De doelgroepen waarvoor de huurwoningen moeten worden gerealiseerd worden gerelateerd aan hun onderscheiden inkomen. Voor middenhuurwoningen hanteren wij dan ook een minimaal en maximaal inkomen, afhankelijk van de gezinssamenstelling. De grenzen zijn gebaseerd op de Nibud financieringslasteninkomen en deze kunnen gewijzigd worden door het college.

 

Om te zorgen dat de realisatie van de ambities op het gebied van sociale huurwoningen en middenhuurwoningen gekenmerkt wordt door een zeker mate van continuïteit zijn in de verordening minimale instandhoudingstermijnen opgenomen. Dat zijn de periodes waarin de categorieën woningen beschikbaar moeten blijven voor de daarvoor aangewezen doelgroepen.

 

Koopwoningen:

Bij koopwoningen wordt onderscheidt gemaakt in goedkope koopwoningen (met een maximale vrij op naam prijs van € 275.000 prijspeil 2023) en betaalbare koopwoningen (met een vrij op naam prijs die ligt tussen € 275.001 en € 355.000 prijspeil 2023).

 

Om te zorgen dat de juiste woning ook bij de juiste doelgroep terecht komt (in relatie tot betaalbaarheid) worden er, om een woning in één van deze categorieën aan te schaffen maximum inkomensgrenzen gesteld. De inkomensgrenzen zijn gebaseerd op de Nibud financieringslastennormen en deze kunnen gewijzigd worden door het college. Een reden om de normen te wijzigen is bijvoorbeeld een stijging van hypotheekrente wat gevolgen heeft voor het leenvermogen.

 

Om bij koopwoningen waarop deze doelgroepenverordening van toepassing is, streven we naar een instandhoudingstermijn voor de doelgroepen. Dit betekend dat er een instandhoudingstermijn wordt opgenomen in de koopovereenkomst om te zorgen dat de woning voor een periode van 10 jaren beschikbaar blijft voor de doelgroep. In de praktijk betekent dit dat de woningen voor een periode van 10 jaren niet verkocht mag worden voor een bedrag die ligt boven de maximale vrij op naam prijzen en dat er een inkomenstoets plaats moet vinden bij de potentiële koper.

 

De verordening en de toekomstige Omgevingswet

Op dit ogenblik is de inwerkingtreding van de Omgevingswet voorzien; vooralsnog lijkt deze op 1 januari 2024 in werking te treden.

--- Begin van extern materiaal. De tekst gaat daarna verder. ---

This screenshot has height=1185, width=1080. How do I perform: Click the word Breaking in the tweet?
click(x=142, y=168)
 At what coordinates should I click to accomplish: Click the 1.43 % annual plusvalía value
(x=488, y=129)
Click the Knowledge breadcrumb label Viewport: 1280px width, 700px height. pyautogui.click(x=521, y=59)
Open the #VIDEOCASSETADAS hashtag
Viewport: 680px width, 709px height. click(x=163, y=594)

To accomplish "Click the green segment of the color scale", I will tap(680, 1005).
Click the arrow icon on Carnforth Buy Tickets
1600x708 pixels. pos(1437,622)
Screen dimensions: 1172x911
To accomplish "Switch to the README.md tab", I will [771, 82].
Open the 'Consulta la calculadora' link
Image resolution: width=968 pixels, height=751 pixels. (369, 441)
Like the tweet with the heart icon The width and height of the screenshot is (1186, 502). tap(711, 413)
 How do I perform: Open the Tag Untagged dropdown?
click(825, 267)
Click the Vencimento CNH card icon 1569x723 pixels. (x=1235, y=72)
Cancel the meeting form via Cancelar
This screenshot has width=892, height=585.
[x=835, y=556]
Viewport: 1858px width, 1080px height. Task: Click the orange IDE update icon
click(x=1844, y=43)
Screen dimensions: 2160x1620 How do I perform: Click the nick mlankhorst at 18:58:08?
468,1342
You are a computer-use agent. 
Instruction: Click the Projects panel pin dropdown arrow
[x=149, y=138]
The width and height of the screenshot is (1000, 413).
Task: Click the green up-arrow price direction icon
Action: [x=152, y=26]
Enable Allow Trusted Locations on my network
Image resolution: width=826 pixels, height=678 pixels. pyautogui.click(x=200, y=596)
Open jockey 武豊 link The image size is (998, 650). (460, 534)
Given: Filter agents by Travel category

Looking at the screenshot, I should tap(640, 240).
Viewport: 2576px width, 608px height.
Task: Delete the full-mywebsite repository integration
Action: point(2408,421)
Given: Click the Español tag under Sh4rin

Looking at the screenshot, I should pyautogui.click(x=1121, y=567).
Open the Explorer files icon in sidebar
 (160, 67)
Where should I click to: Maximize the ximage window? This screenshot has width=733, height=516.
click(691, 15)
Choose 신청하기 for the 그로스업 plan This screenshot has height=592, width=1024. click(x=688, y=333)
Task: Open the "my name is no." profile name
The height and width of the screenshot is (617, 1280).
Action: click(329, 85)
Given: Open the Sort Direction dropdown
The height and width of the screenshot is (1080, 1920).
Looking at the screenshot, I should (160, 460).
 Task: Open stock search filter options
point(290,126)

Deze wet biedt onder meer de nieuwe basis voor het door de gemeente te voeren beleid op het gebied van doelgroepen. In de gemeentelijke omgevingsvisie legt de gemeente vast welk langetermijnbeleid zij beoogt. In het (mede daarop gebaseerde) omgevingsplan wordt de uitwerking van dit langetermijnbeleid verder vorm gegeven.